All lines from the one containing "Given: Select the" to the end of the entries below must be output exactly, and no other lines.

> Records for the task
··········
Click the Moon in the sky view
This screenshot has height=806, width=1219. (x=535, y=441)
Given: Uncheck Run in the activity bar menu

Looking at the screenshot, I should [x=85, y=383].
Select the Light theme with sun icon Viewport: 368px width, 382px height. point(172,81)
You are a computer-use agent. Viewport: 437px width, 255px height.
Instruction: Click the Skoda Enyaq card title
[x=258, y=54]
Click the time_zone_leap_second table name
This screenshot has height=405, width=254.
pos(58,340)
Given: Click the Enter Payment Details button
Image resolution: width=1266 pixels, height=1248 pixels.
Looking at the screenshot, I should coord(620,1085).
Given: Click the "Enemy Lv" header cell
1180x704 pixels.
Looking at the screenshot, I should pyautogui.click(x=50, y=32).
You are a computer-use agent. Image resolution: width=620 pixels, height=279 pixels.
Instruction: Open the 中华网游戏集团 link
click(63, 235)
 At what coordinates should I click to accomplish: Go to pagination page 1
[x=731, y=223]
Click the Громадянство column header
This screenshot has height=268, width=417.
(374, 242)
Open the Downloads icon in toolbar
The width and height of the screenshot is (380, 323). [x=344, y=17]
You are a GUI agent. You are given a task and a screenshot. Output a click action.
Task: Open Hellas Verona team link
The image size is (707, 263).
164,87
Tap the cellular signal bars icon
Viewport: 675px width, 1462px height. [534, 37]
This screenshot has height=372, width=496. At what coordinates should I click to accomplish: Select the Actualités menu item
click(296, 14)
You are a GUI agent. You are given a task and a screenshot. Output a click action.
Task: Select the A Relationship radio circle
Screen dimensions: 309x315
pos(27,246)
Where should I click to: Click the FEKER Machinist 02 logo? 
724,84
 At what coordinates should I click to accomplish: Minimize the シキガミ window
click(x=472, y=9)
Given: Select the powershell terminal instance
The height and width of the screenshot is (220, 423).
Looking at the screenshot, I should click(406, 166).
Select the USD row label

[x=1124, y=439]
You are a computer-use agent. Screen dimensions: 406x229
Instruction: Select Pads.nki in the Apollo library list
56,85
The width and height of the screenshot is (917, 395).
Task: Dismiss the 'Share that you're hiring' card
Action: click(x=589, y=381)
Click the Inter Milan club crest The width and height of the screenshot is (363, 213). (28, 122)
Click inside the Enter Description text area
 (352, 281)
··········
> Task answer
Given: Select the powershell terminal instance
The height and width of the screenshot is (220, 423).
Looking at the screenshot, I should click(406, 166).
Select the USD row label

[x=1124, y=439]
You are a computer-use agent. Screen dimensions: 406x229
Instruction: Select Pads.nki in the Apollo library list
56,85
The width and height of the screenshot is (917, 395).
Task: Dismiss the 'Share that you're hiring' card
Action: click(x=589, y=381)
Click the Inter Milan club crest The width and height of the screenshot is (363, 213). (28, 122)
Click inside the Enter Description text area
 (352, 281)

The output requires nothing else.